▶ [Your goal]:
Only some lines are wanted. Transcribe, exactly, the lines below from the line with "Instruction: Select the" up to and including the line with "Given: Click the teal eyedropper icon".

[[ Extracted entries open ]]

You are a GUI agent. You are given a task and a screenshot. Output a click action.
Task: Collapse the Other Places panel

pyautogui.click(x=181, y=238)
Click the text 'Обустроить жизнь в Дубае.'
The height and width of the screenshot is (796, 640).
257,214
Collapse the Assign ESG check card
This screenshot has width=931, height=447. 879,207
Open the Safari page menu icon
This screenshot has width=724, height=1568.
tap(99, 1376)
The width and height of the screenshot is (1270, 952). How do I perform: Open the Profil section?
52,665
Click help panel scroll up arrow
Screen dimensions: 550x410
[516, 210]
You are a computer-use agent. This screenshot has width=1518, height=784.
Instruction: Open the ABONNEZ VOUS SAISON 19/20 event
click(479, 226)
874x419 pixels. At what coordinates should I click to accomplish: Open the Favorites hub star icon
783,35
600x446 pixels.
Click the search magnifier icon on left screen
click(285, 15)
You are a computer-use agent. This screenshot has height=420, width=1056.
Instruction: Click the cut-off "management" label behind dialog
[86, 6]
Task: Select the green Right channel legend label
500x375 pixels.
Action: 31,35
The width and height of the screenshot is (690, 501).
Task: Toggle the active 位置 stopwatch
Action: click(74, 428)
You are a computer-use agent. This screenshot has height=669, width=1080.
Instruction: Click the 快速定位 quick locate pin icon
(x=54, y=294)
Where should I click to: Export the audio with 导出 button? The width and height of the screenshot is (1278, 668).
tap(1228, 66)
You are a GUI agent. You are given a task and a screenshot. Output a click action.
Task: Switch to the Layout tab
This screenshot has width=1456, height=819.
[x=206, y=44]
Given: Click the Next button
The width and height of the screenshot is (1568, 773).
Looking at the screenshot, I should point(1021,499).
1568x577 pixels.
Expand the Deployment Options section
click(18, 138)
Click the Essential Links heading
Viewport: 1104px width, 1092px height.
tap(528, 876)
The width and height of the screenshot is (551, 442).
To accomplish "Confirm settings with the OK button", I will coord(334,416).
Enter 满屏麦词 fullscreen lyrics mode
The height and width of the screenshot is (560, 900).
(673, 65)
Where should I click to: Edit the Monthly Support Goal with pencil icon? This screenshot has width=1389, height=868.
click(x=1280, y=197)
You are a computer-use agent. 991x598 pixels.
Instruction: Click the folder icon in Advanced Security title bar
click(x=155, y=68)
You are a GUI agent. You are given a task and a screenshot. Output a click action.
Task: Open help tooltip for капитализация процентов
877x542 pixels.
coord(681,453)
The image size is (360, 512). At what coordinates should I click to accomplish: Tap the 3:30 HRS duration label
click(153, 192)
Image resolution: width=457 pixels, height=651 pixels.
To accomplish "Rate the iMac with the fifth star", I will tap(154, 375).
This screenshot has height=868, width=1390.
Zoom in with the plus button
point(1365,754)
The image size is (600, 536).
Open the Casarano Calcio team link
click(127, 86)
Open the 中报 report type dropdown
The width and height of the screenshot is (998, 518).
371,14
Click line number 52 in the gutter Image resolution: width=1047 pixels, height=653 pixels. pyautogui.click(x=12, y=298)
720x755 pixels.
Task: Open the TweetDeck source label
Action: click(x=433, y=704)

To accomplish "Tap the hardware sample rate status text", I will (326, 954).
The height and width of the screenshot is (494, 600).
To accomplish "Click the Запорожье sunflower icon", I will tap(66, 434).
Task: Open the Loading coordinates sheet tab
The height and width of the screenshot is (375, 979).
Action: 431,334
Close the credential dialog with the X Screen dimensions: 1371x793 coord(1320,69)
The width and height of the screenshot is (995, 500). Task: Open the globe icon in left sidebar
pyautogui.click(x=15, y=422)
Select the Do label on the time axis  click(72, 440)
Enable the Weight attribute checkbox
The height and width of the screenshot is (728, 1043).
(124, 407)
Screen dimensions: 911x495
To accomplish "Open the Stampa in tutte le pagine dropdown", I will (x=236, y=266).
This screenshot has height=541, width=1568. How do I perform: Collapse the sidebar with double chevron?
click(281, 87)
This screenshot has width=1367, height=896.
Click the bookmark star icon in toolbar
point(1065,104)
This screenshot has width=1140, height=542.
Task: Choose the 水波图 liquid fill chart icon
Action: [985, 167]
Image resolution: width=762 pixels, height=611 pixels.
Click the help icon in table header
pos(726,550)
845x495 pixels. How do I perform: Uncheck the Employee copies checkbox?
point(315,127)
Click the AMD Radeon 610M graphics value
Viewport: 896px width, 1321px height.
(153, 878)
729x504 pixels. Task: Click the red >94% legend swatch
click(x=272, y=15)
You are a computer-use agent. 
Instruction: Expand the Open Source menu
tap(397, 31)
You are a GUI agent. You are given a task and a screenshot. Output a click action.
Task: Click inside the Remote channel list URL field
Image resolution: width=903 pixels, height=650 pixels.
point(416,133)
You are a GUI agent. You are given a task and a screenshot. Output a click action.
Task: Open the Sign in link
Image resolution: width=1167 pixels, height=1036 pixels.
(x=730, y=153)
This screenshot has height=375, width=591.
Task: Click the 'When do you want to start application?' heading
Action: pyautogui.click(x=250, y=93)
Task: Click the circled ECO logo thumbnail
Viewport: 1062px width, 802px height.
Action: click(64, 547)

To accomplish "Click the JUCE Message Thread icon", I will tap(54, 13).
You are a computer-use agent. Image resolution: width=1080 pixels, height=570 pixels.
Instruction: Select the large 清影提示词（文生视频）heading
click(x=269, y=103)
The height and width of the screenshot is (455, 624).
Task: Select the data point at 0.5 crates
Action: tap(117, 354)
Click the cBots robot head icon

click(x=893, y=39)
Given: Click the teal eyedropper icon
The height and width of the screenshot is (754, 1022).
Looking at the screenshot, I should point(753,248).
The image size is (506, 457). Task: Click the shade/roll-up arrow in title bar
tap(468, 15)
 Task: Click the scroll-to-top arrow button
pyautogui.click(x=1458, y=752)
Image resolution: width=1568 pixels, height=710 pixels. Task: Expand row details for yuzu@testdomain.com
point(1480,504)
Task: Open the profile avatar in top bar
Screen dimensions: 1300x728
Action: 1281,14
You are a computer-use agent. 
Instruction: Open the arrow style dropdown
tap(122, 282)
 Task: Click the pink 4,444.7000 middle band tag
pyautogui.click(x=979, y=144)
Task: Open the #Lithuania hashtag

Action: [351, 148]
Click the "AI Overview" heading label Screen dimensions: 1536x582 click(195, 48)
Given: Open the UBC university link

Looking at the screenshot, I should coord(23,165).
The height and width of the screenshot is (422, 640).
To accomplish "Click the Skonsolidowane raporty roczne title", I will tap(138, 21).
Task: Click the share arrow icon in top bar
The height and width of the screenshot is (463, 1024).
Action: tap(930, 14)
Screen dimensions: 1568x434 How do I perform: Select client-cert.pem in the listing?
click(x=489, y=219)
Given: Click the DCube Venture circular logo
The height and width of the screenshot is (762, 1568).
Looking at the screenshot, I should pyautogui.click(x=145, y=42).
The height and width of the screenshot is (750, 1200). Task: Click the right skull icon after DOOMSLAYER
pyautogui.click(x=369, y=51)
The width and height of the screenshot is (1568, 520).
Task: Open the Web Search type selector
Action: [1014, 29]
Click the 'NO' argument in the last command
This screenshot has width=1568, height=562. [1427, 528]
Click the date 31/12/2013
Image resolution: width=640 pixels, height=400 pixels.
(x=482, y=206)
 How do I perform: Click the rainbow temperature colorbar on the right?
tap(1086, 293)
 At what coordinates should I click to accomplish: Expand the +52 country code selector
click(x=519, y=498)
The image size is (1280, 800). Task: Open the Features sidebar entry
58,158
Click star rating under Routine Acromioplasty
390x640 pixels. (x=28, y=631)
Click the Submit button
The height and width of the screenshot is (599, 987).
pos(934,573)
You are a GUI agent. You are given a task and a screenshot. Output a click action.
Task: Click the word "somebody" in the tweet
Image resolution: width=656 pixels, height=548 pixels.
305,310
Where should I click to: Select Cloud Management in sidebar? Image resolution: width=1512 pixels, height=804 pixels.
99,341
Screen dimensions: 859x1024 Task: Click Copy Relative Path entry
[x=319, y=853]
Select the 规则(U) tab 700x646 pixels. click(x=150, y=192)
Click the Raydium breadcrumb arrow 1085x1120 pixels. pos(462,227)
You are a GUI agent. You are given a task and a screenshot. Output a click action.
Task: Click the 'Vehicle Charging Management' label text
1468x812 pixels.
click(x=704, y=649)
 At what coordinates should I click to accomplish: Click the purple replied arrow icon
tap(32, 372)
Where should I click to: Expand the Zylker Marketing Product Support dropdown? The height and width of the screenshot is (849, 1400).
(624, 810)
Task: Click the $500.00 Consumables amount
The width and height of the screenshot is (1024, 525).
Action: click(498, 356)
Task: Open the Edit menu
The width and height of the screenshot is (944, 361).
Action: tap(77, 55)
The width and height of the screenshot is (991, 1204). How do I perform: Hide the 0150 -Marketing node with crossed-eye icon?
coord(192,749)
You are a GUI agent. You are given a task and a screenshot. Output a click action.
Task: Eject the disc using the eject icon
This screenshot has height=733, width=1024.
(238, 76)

[[ Extracted entries closed ]]

▶ [Result of this exercise]:
Instruction: Select the large 清影提示词（文生视频）heading
click(x=269, y=103)
The height and width of the screenshot is (455, 624).
Task: Select the data point at 0.5 crates
Action: tap(117, 354)
Click the cBots robot head icon

click(x=893, y=39)
Given: Click the teal eyedropper icon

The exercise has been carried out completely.